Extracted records
-- Opening Marker --

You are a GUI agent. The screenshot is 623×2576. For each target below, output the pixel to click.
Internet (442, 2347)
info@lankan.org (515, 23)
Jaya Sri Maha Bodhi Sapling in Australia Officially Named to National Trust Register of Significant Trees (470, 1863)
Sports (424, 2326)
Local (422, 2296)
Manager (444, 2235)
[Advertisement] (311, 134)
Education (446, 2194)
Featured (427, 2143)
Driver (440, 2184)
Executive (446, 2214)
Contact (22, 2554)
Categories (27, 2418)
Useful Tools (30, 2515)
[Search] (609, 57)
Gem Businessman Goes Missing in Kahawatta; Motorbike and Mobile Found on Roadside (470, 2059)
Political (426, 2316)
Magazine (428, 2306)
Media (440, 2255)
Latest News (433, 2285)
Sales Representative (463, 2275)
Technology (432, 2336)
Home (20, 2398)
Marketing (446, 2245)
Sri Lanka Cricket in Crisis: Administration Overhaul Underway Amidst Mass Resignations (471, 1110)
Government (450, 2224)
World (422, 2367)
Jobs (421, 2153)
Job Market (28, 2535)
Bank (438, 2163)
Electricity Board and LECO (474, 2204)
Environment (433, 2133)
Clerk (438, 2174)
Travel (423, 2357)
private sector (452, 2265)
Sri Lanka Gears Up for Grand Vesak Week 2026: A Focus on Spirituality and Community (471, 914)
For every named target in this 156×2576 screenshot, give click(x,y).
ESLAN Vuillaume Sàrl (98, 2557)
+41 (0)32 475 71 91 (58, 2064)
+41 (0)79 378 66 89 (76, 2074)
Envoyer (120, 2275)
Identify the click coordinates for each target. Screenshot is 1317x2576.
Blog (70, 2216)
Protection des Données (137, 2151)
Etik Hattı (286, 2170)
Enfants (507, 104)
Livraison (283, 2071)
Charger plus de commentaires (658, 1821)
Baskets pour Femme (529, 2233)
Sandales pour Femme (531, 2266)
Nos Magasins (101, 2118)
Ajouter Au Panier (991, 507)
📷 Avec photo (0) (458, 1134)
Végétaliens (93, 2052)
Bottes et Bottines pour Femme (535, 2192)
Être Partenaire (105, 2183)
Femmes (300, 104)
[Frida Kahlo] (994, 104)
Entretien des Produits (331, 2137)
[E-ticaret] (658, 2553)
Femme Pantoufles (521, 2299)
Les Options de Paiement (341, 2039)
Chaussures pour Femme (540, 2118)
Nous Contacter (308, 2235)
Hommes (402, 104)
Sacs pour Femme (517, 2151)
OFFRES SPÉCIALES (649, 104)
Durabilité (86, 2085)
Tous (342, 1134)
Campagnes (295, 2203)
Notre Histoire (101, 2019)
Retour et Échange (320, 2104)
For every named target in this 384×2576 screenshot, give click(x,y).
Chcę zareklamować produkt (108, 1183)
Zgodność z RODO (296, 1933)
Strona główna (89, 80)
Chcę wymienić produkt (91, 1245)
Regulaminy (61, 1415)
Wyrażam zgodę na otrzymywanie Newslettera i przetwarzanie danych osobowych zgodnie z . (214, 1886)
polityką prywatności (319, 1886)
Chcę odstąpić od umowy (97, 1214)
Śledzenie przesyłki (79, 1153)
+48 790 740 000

-- Closing Marker --

> Task prompt
Nothing may be left out. Retype all the entries exactly.

> Task output
You are a GUI agent. The screenshot is 623×2576. For each target below, output the pixel to click.
Internet (442, 2347)
info@lankan.org (515, 23)
Jaya Sri Maha Bodhi Sapling in Australia Officially Named to National Trust Register of Significant Trees (470, 1863)
Sports (424, 2326)
Local (422, 2296)
Manager (444, 2235)
[Advertisement] (311, 134)
Education (446, 2194)
Featured (427, 2143)
Driver (440, 2184)
Executive (446, 2214)
Contact (22, 2554)
Categories (27, 2418)
Useful Tools (30, 2515)
[Search] (609, 57)
Gem Businessman Goes Missing in Kahawatta; Motorbike and Mobile Found on Roadside (470, 2059)
Political (426, 2316)
Magazine (428, 2306)
Media (440, 2255)
Latest News (433, 2285)
Sales Representative (463, 2275)
Technology (432, 2336)
Home (20, 2398)
Marketing (446, 2245)
Sri Lanka Cricket in Crisis: Administration Overhaul Underway Amidst Mass Resignations (471, 1110)
Government (450, 2224)
World (422, 2367)
Jobs (421, 2153)
Job Market (28, 2535)
Bank (438, 2163)
Electricity Board and LECO (474, 2204)
Environment (433, 2133)
Clerk (438, 2174)
Travel (423, 2357)
private sector (452, 2265)
Sri Lanka Gears Up for Grand Vesak Week 2026: A Focus on Spirituality and Community (471, 914)
For every named target in this 156×2576 screenshot, give click(x,y).
ESLAN Vuillaume Sàrl (98, 2557)
+41 (0)32 475 71 91 (58, 2064)
+41 (0)79 378 66 89 (76, 2074)
Envoyer (120, 2275)
Identify the click coordinates for each target. Screenshot is 1317x2576.
Blog (70, 2216)
Protection des Données (137, 2151)
Etik Hattı (286, 2170)
Enfants (507, 104)
Livraison (283, 2071)
Charger plus de commentaires (658, 1821)
Baskets pour Femme (529, 2233)
Sandales pour Femme (531, 2266)
Nos Magasins (101, 2118)
Ajouter Au Panier (991, 507)
📷 Avec photo (0) (458, 1134)
Végétaliens (93, 2052)
Bottes et Bottines pour Femme (535, 2192)
Être Partenaire (105, 2183)
Femmes (300, 104)
[Frida Kahlo] (994, 104)
Entretien des Produits (331, 2137)
[E-ticaret] (658, 2553)
Femme Pantoufles (521, 2299)
Les Options de Paiement (341, 2039)
Chaussures pour Femme (540, 2118)
Nous Contacter (308, 2235)
Hommes (402, 104)
Sacs pour Femme (517, 2151)
OFFRES SPÉCIALES (649, 104)
Durabilité (86, 2085)
Tous (342, 1134)
Campagnes (295, 2203)
Notre Histoire (101, 2019)
Retour et Échange (320, 2104)
For every named target in this 384×2576 screenshot, give click(x,y).
Chcę zareklamować produkt (108, 1183)
Zgodność z RODO (296, 1933)
Strona główna (89, 80)
Chcę wymienić produkt (91, 1245)
Regulaminy (61, 1415)
Wyrażam zgodę na otrzymywanie Newslettera i przetwarzanie danych osobowych zgodnie z . (214, 1886)
polityką prywatności (319, 1886)
Chcę odstąpić od umowy (97, 1214)
Śledzenie przesyłki (79, 1153)
+48 790 740 000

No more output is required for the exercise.